Journal of Pediatric Surgery
Publication Date
DOI: 10.1016/s0022-3468(89)80228-3
  • Rectal Prolapse
  • Posterior Sagittal Anorectoplasty


The recent use of the posterior sagittal anorectoplasty for repair of high imperforate anus has demonstrated several advantages: elimination of laparotomy, more direct approach, easier division of rectourethral fistula, more exact identification of the muscles of fecal continence, proper relocation of anorectum within these muscles and sphincters, and virtual elimination of postoperative anal prolapse.

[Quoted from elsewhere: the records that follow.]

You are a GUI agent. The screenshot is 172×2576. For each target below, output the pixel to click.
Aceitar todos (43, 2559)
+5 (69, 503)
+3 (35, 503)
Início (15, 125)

It is this latter advantage that attracted us to use this procedure for the repair of a recurrent rectal prolapse in a 1-year-old girl who also had a recurrent bladder exstrophy. The latter probably contributed to her constantly pushing out her rectum, which easily admitted two fingers. Two attempts were made to repair the rectal prolapse using the subcutaneous Thiersch's perianal technique; however, each was successful for only 6 weeks. When her recurrent bladder exstrophy was repaired, we also repaired her recurrent rectal prolapse using the posterior sagittal anorectoplasty. The midline sacrococcygeal incision was carried down to but not through the external sphincter, and the patulous rectum was plicated back to a normal size. Reapproximation of the levator sling and lower muscle complex then incorporated the plicated rectum. Both repairs remain intact after 1 year.